DATASET ENTRIES:
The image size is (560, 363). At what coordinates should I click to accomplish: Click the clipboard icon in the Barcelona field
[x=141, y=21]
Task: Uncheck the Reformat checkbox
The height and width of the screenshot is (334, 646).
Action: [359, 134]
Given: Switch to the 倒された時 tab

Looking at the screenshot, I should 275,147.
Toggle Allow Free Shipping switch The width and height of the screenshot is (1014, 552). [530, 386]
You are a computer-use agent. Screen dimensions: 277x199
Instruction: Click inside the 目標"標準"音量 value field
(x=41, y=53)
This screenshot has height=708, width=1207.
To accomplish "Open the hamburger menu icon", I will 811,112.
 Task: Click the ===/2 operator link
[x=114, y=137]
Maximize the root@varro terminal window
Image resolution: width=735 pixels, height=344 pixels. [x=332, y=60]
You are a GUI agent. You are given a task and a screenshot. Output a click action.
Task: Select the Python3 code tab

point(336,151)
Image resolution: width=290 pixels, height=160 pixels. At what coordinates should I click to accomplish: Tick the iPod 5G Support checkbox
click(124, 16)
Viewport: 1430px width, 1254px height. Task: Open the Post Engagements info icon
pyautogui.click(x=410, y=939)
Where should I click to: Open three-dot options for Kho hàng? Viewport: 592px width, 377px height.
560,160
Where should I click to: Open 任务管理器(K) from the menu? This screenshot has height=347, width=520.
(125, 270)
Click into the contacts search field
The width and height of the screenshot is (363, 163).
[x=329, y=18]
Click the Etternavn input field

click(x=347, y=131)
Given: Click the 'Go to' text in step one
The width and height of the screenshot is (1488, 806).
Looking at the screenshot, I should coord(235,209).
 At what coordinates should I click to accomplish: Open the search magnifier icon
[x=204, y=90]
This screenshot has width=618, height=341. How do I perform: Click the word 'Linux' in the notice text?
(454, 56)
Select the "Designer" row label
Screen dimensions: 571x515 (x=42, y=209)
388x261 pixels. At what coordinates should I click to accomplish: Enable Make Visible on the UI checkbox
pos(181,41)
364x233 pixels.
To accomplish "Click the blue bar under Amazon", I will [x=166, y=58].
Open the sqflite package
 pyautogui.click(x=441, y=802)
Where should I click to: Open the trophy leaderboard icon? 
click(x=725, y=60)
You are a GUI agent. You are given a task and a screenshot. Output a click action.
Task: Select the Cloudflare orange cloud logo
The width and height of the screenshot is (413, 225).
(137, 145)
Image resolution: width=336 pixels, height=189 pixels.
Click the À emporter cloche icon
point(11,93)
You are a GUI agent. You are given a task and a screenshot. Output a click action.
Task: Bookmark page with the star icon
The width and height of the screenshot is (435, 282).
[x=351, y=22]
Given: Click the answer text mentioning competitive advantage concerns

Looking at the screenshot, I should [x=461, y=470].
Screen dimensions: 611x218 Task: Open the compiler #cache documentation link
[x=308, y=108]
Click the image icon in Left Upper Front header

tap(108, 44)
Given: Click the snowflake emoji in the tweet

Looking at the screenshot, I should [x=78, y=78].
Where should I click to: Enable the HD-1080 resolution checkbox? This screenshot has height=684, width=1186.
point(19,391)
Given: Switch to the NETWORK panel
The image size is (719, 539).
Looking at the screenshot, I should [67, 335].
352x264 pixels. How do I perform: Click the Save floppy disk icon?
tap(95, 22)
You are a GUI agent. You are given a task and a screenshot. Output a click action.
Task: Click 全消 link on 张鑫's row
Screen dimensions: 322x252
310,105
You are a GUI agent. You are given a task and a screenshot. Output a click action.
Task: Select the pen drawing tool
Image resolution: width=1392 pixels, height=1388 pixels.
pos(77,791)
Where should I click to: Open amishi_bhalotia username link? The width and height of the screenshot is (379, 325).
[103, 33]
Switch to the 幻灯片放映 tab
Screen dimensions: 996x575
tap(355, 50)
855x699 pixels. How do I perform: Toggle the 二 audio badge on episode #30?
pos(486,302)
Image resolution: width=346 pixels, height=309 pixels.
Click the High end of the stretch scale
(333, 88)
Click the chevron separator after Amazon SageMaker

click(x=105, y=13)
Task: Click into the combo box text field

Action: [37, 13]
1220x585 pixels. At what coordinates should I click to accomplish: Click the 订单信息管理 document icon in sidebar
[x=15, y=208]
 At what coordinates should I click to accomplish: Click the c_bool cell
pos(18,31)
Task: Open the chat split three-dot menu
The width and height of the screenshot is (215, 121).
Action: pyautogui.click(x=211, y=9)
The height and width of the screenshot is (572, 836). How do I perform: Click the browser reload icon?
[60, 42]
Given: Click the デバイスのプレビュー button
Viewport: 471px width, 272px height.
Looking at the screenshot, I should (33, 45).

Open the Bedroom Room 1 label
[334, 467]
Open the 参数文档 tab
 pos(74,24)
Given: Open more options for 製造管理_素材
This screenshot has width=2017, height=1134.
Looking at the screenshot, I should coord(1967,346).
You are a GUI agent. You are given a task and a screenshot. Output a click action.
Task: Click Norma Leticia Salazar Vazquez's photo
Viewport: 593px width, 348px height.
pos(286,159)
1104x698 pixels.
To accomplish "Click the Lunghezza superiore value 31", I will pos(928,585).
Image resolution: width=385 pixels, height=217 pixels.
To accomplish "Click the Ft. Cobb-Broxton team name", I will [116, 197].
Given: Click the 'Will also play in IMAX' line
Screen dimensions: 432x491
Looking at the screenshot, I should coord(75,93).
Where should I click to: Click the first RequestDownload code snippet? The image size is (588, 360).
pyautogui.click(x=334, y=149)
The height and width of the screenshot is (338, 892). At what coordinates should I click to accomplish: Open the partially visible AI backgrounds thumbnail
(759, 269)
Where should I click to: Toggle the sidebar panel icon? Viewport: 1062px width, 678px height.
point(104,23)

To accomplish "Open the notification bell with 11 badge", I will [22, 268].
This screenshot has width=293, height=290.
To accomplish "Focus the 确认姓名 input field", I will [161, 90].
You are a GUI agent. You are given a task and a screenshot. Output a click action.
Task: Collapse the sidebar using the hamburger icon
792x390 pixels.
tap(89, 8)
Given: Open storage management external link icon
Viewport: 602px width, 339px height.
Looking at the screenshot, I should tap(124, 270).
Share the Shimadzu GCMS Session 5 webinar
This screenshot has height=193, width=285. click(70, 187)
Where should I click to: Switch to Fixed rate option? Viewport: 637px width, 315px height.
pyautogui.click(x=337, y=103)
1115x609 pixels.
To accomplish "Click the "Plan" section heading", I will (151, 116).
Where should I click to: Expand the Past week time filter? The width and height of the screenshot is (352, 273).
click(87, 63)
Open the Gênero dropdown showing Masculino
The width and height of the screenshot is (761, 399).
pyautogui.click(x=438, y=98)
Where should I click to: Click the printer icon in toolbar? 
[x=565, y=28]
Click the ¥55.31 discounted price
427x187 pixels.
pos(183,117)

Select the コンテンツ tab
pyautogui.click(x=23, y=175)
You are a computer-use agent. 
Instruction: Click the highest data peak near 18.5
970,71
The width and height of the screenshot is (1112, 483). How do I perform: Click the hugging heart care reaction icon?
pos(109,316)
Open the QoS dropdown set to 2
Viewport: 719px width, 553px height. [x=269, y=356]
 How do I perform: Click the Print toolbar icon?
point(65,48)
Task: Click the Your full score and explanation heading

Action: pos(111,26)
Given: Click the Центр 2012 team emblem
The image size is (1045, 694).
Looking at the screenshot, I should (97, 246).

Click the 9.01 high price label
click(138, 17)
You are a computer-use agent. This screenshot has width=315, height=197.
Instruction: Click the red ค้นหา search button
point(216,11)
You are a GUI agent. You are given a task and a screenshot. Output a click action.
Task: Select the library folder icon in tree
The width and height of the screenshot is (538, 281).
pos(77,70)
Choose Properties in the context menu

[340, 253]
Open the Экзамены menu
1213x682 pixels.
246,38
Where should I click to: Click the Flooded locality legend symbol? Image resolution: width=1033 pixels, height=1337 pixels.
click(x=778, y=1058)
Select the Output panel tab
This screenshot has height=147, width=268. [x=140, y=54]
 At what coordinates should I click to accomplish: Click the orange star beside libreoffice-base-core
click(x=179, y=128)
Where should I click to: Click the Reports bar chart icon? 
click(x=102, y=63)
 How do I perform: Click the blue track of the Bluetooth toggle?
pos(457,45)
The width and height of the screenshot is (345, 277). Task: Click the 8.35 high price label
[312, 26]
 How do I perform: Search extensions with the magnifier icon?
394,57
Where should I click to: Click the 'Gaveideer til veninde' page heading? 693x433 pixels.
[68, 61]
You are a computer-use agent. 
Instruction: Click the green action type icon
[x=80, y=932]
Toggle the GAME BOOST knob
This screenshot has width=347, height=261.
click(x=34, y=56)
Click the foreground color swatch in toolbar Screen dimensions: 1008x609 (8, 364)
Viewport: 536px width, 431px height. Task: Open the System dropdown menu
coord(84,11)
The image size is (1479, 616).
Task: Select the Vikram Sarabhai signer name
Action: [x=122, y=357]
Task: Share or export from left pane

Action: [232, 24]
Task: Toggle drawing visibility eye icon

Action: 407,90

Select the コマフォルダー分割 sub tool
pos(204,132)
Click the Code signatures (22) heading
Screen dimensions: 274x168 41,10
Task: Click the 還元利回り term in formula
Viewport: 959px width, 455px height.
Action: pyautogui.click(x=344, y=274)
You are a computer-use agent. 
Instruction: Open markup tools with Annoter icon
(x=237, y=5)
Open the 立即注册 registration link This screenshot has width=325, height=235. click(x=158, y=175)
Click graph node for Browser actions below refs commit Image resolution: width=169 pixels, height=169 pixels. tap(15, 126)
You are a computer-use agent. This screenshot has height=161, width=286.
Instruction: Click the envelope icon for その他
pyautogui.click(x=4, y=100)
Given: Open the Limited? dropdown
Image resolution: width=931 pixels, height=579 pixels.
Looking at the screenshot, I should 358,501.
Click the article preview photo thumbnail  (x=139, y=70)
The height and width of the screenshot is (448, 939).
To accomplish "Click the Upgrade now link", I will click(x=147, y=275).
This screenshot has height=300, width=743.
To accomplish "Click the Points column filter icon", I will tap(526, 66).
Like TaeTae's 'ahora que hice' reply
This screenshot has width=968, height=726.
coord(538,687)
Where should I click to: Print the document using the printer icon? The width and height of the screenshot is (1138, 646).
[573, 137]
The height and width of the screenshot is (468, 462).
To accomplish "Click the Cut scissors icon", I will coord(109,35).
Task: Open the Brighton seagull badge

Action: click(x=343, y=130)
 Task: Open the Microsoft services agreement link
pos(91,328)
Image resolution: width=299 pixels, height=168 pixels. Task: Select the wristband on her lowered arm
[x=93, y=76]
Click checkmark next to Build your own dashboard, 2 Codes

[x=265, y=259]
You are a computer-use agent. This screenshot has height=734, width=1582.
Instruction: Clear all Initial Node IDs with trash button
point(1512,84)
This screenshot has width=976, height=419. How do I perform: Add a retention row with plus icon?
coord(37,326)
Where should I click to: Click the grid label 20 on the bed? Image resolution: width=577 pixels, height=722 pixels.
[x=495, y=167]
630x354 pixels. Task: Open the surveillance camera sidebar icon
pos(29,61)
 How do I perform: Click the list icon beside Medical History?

ASSIGNMENT: Reproduce word for word the material above, starting with the line that has "Given: Open storage" and stopping after the line that has "Task: Select the library folder icon in tree".

EXERCISE ANSWER:
Given: Open storage management external link icon
Viewport: 602px width, 339px height.
Looking at the screenshot, I should tap(124, 270).
Share the Shimadzu GCMS Session 5 webinar
This screenshot has height=193, width=285. click(70, 187)
Where should I click to: Switch to Fixed rate option? Viewport: 637px width, 315px height.
pyautogui.click(x=337, y=103)
1115x609 pixels.
To accomplish "Click the "Plan" section heading", I will (151, 116).
Where should I click to: Expand the Past week time filter? The width and height of the screenshot is (352, 273).
click(87, 63)
Open the Gênero dropdown showing Masculino
The width and height of the screenshot is (761, 399).
pyautogui.click(x=438, y=98)
Where should I click to: Click the printer icon in toolbar? 
[x=565, y=28]
Click the ¥55.31 discounted price
427x187 pixels.
pos(183,117)

Select the コンテンツ tab
pyautogui.click(x=23, y=175)
You are a computer-use agent. 
Instruction: Click the highest data peak near 18.5
970,71
The width and height of the screenshot is (1112, 483). How do I perform: Click the hugging heart care reaction icon?
pos(109,316)
Open the QoS dropdown set to 2
Viewport: 719px width, 553px height. [x=269, y=356]
 How do I perform: Click the Print toolbar icon?
point(65,48)
Task: Click the Your full score and explanation heading

Action: pos(111,26)
Given: Click the Центр 2012 team emblem
The image size is (1045, 694).
Looking at the screenshot, I should (97, 246).

Click the 9.01 high price label
click(138, 17)
You are a computer-use agent. This screenshot has width=315, height=197.
Instruction: Click the red ค้นหา search button
point(216,11)
You are a GUI agent. You are given a task and a screenshot. Output a click action.
Task: Select the library folder icon in tree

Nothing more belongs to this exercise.